Key components include:

• DSPy+HELM integration (HELM PR 3893): Incorporates DSPy execution (dspy.run(\Phi, config)) into HELM’s Python code and benchmarking loop.
• Prompt Optimization Pipeline (github.com/StanfordMIMI/dspy-helm): Automates (a) DSPy program construction seeded from baseline prompts, (b) application of each prompting strategy, (c) model/benchmark/method evaluation, and (d) collection of results in standard HELM reporting format.

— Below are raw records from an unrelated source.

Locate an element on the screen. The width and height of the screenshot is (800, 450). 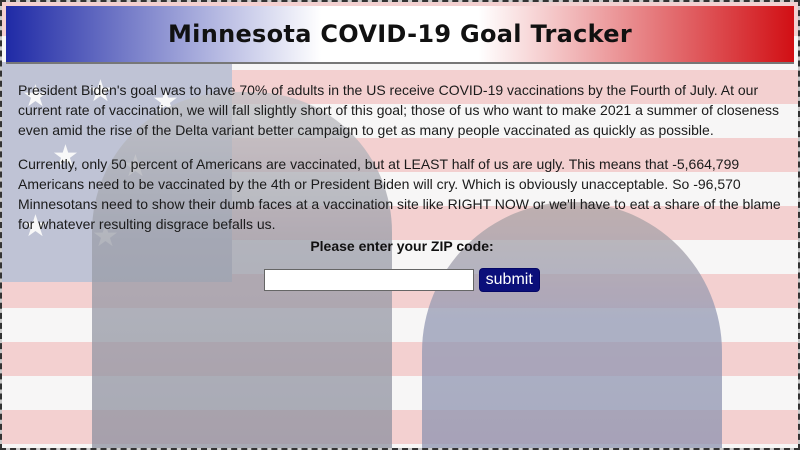
page-title: Minnesota COVID-19 Goal Tracker is located at coordinates (400, 34).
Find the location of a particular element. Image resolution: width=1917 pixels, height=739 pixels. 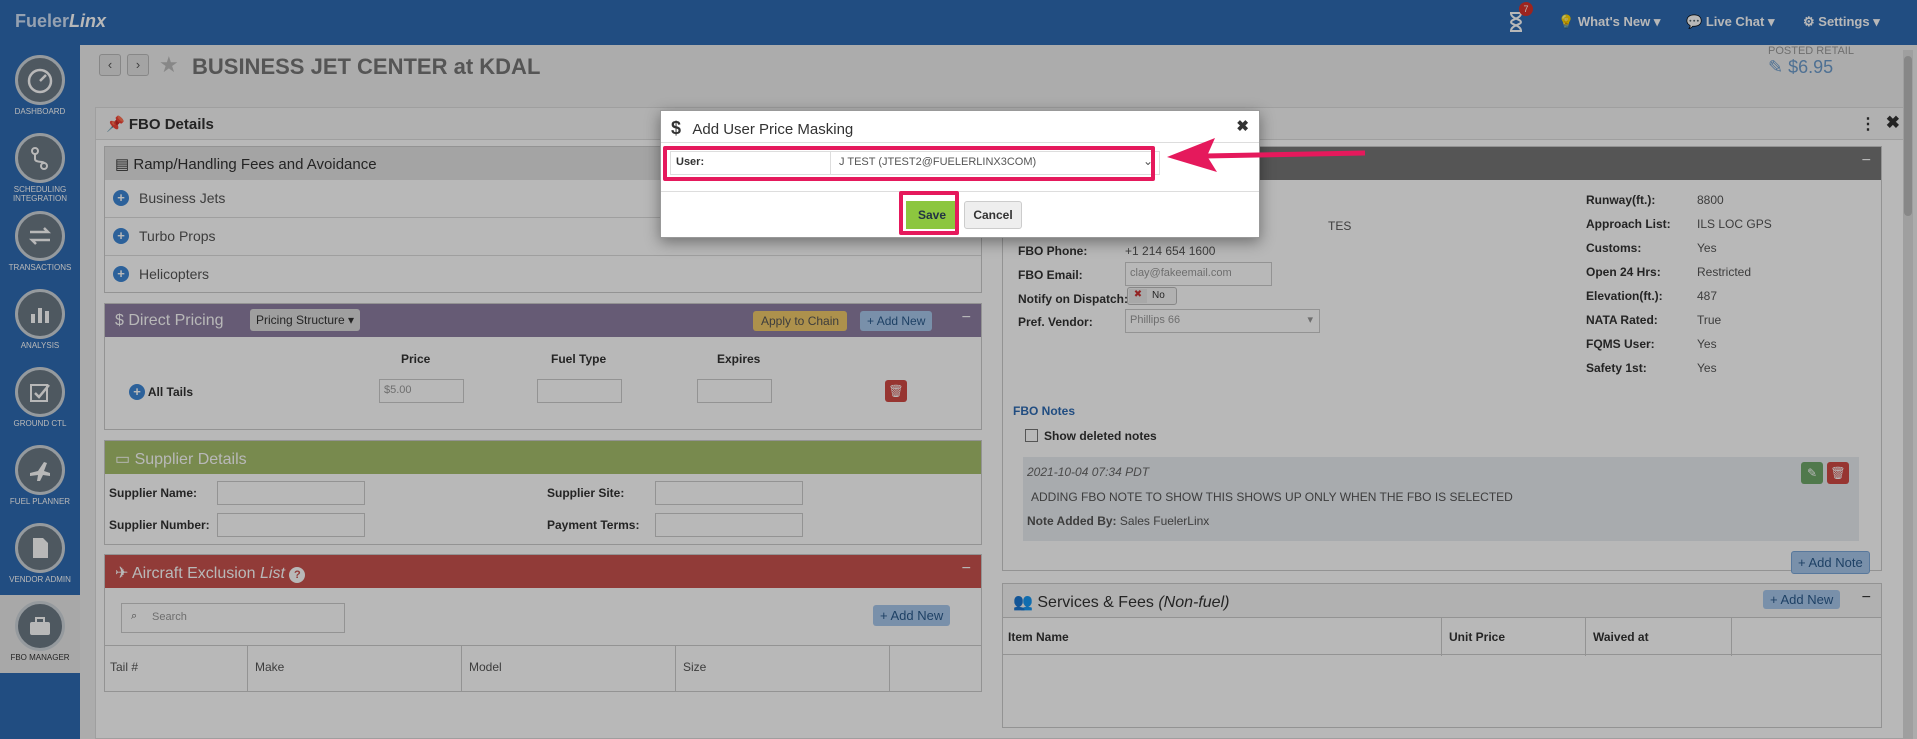

save-button-highlight is located at coordinates (929, 213).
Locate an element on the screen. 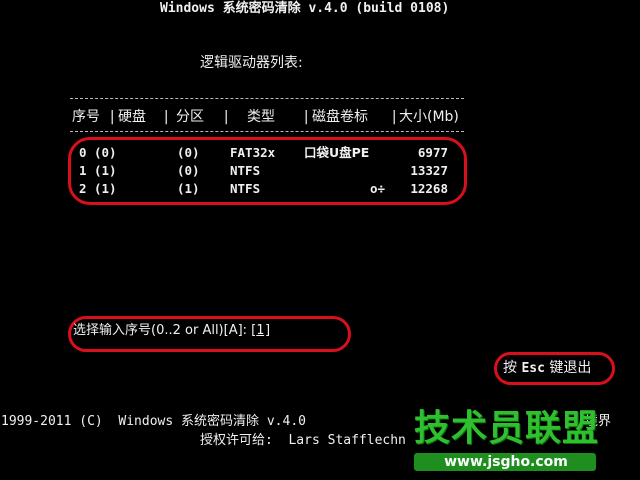 This screenshot has width=640, height=480. column-header-size: 大小(Mb) is located at coordinates (429, 117).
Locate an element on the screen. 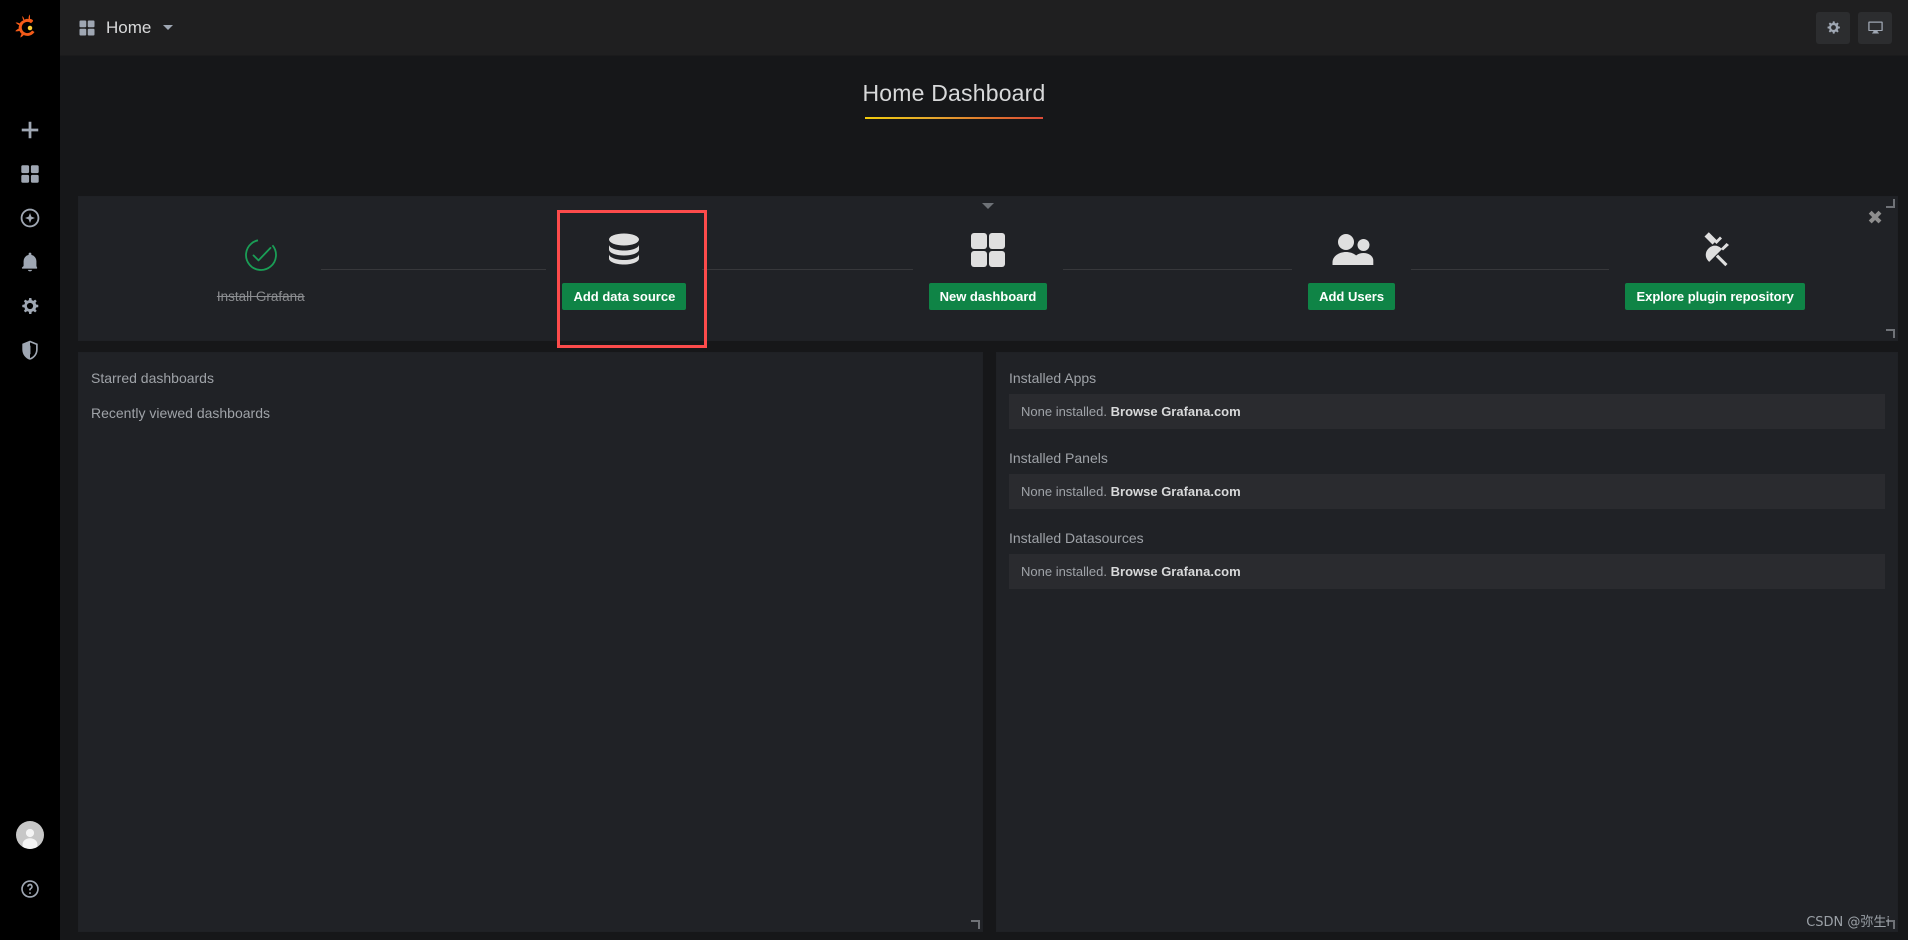  dashboard-title-area: Home Dashboard is located at coordinates (954, 100).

A high-level workflow is as follows:

for each model M in {Claude3.7, Gemini2.0, GPT-4o, o3 Mini}: for each benchmark B in {MMLU-Pro,…,MedBullets}: build DSPy program Φ_B seeded with HELM’s baseline prompt evaluate HELM Baseline: p_base → M → score for each method in {ZeroShotPredict, ZeroShotCoT, BFRS, MIPROv2}: Φ_config ← configure(Φ_B, method) if method in {BFRS, MIPROv2}: bootstrap demos from B.train optimize on B.val run Φ_config on B.test via M → score record all scores; compute ceiling = max_{methods} score aggregate results; compute means, σ’s, ranking flips, token costs

Every pipeline stage—from prompt construction, through automated search, to metrics—operates via DSPy’s declarative API, ensuring full reproducibility. The integration of modular structured prompting and optimization within HELM thereby provides a scalable, systematic estimation of model performance ceilings, supporting more precise and actionable benchmarking outcomes (Aali et al., 25 Nov 2025).